Make an exact copy of the records below. Include every line.

TASK MATERIAL:
****
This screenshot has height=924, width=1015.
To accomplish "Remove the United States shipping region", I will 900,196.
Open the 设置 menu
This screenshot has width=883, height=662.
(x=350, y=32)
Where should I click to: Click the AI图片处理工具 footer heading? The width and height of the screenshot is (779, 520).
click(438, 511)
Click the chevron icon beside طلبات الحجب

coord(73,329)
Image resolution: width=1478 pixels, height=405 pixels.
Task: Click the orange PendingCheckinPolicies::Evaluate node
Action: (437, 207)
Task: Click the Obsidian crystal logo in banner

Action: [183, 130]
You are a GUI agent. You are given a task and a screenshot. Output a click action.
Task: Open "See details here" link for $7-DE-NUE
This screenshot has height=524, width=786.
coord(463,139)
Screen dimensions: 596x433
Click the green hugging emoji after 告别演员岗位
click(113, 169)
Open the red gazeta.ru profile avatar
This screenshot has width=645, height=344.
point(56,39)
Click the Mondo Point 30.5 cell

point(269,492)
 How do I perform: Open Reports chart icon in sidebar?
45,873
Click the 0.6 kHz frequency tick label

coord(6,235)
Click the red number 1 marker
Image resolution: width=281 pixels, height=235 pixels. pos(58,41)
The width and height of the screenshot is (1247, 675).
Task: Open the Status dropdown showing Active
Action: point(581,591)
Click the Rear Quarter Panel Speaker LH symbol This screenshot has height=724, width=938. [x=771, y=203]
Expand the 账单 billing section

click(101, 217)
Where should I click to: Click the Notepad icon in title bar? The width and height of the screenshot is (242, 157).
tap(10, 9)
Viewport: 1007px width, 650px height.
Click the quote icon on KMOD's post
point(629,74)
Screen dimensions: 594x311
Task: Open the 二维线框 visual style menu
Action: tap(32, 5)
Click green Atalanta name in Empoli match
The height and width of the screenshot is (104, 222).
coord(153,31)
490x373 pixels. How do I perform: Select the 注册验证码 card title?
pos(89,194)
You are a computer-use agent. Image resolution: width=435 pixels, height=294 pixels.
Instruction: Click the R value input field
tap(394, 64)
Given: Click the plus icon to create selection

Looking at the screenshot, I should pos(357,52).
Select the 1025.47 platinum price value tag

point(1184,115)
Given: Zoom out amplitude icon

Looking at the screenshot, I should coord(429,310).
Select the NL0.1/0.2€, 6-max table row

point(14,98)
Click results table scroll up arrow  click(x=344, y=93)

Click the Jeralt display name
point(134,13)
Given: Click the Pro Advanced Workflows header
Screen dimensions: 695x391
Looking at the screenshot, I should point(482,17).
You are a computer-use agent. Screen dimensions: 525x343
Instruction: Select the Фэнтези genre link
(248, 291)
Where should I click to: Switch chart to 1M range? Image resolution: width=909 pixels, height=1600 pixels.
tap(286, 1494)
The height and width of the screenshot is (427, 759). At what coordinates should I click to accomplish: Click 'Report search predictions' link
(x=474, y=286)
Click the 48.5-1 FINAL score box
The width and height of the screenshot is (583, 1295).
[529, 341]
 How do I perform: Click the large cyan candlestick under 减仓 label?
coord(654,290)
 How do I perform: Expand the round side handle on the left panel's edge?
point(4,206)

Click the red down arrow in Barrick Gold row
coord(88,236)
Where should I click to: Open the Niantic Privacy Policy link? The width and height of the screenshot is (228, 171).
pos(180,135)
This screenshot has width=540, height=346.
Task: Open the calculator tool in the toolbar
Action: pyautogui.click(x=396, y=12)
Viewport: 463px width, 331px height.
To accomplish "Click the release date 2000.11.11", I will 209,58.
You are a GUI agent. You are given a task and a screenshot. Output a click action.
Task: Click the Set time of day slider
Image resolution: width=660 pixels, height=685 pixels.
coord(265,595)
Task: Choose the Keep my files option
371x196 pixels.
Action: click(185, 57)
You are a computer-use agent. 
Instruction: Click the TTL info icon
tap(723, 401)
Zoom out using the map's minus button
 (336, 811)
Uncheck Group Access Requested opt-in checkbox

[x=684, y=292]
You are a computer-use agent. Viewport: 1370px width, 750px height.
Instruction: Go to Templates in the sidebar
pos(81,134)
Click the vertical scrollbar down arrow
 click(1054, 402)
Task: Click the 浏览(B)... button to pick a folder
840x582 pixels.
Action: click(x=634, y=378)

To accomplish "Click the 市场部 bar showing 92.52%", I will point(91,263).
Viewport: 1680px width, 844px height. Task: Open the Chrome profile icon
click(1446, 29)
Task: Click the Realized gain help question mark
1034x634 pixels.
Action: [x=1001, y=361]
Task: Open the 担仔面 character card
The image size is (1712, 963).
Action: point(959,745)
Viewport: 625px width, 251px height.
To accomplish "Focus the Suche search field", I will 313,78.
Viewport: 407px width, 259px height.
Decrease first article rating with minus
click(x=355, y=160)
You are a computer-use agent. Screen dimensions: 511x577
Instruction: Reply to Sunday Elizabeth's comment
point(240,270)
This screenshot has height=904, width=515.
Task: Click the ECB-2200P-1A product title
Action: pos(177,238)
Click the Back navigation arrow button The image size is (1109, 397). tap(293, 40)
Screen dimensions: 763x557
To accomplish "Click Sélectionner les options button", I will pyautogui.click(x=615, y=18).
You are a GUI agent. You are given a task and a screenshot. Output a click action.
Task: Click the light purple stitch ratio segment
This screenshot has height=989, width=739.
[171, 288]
****
SOLUTION FOR THIS PROBLEM:
This screenshot has height=924, width=1015.
To accomplish "Remove the United States shipping region", I will 900,196.
Open the 设置 menu
This screenshot has width=883, height=662.
(x=350, y=32)
Where should I click to: Click the AI图片处理工具 footer heading? The width and height of the screenshot is (779, 520).
click(438, 511)
Click the chevron icon beside طلبات الحجب

coord(73,329)
Image resolution: width=1478 pixels, height=405 pixels.
Task: Click the orange PendingCheckinPolicies::Evaluate node
Action: (437, 207)
Task: Click the Obsidian crystal logo in banner

Action: [183, 130]
You are a GUI agent. You are given a task and a screenshot. Output a click action.
Task: Open "See details here" link for $7-DE-NUE
This screenshot has height=524, width=786.
coord(463,139)
Screen dimensions: 596x433
Click the green hugging emoji after 告别演员岗位
click(113, 169)
Open the red gazeta.ru profile avatar
This screenshot has width=645, height=344.
point(56,39)
Click the Mondo Point 30.5 cell

point(269,492)
 How do I perform: Open Reports chart icon in sidebar?
45,873
Click the 0.6 kHz frequency tick label

coord(6,235)
Click the red number 1 marker
Image resolution: width=281 pixels, height=235 pixels. pos(58,41)
The width and height of the screenshot is (1247, 675).
Task: Open the Status dropdown showing Active
Action: point(581,591)
Click the Rear Quarter Panel Speaker LH symbol This screenshot has height=724, width=938. [x=771, y=203]
Expand the 账单 billing section

click(101, 217)
Where should I click to: Click the Notepad icon in title bar? The width and height of the screenshot is (242, 157).
tap(10, 9)
Viewport: 1007px width, 650px height.
Click the quote icon on KMOD's post
point(629,74)
Screen dimensions: 594x311
Task: Open the 二维线框 visual style menu
Action: tap(32, 5)
Click green Atalanta name in Empoli match
The height and width of the screenshot is (104, 222).
coord(153,31)
490x373 pixels. How do I perform: Select the 注册验证码 card title?
pos(89,194)
You are a computer-use agent. Image resolution: width=435 pixels, height=294 pixels.
Instruction: Click the R value input field
tap(394, 64)
Given: Click the plus icon to create selection

Looking at the screenshot, I should pos(357,52).
Select the 1025.47 platinum price value tag

point(1184,115)
Given: Zoom out amplitude icon

Looking at the screenshot, I should coord(429,310).
Select the NL0.1/0.2€, 6-max table row

point(14,98)
Click results table scroll up arrow  click(x=344, y=93)

Click the Jeralt display name
point(134,13)
Given: Click the Pro Advanced Workflows header
Screen dimensions: 695x391
Looking at the screenshot, I should point(482,17).
You are a computer-use agent. Screen dimensions: 525x343
Instruction: Select the Фэнтези genre link
(248, 291)
Where should I click to: Switch chart to 1M range? Image resolution: width=909 pixels, height=1600 pixels.
tap(286, 1494)
The height and width of the screenshot is (427, 759). At what coordinates should I click to accomplish: Click 'Report search predictions' link
(x=474, y=286)
Click the 48.5-1 FINAL score box
The width and height of the screenshot is (583, 1295).
[529, 341]
 How do I perform: Click the large cyan candlestick under 减仓 label?
coord(654,290)
 How do I perform: Expand the round side handle on the left panel's edge?
point(4,206)

Click the red down arrow in Barrick Gold row
coord(88,236)
Where should I click to: Open the Niantic Privacy Policy link? The width and height of the screenshot is (228, 171).
pos(180,135)
This screenshot has width=540, height=346.
Task: Open the calculator tool in the toolbar
Action: pyautogui.click(x=396, y=12)
Viewport: 463px width, 331px height.
To accomplish "Click the release date 2000.11.11", I will 209,58.
You are a GUI agent. You are given a task and a screenshot. Output a click action.
Task: Click the Set time of day slider
Image resolution: width=660 pixels, height=685 pixels.
coord(265,595)
Task: Choose the Keep my files option
371x196 pixels.
Action: click(185, 57)
You are a computer-use agent. 
Instruction: Click the TTL info icon
tap(723, 401)
Zoom out using the map's minus button
 (336, 811)
Uncheck Group Access Requested opt-in checkbox

[x=684, y=292]
You are a computer-use agent. Viewport: 1370px width, 750px height.
Instruction: Go to Templates in the sidebar
pos(81,134)
Click the vertical scrollbar down arrow
 click(1054, 402)
Task: Click the 浏览(B)... button to pick a folder
840x582 pixels.
Action: click(x=634, y=378)

To accomplish "Click the 市场部 bar showing 92.52%", I will point(91,263).
Viewport: 1680px width, 844px height. Task: Open the Chrome profile icon
click(1446, 29)
Task: Click the Realized gain help question mark
1034x634 pixels.
Action: [x=1001, y=361]
Task: Open the 担仔面 character card
The image size is (1712, 963).
Action: point(959,745)
Viewport: 625px width, 251px height.
To accomplish "Focus the Suche search field", I will 313,78.
Viewport: 407px width, 259px height.
Decrease first article rating with minus
click(x=355, y=160)
You are a computer-use agent. Screen dimensions: 511x577
Instruction: Reply to Sunday Elizabeth's comment
point(240,270)
This screenshot has height=904, width=515.
Task: Click the ECB-2200P-1A product title
Action: pos(177,238)
Click the Back navigation arrow button The image size is (1109, 397). tap(293, 40)
Screen dimensions: 763x557
To accomplish "Click Sélectionner les options button", I will pyautogui.click(x=615, y=18).
You are a GUI agent. You are given a task and a screenshot. Output a click action.
Task: Click the light purple stitch ratio segment
This screenshot has height=989, width=739.
[171, 288]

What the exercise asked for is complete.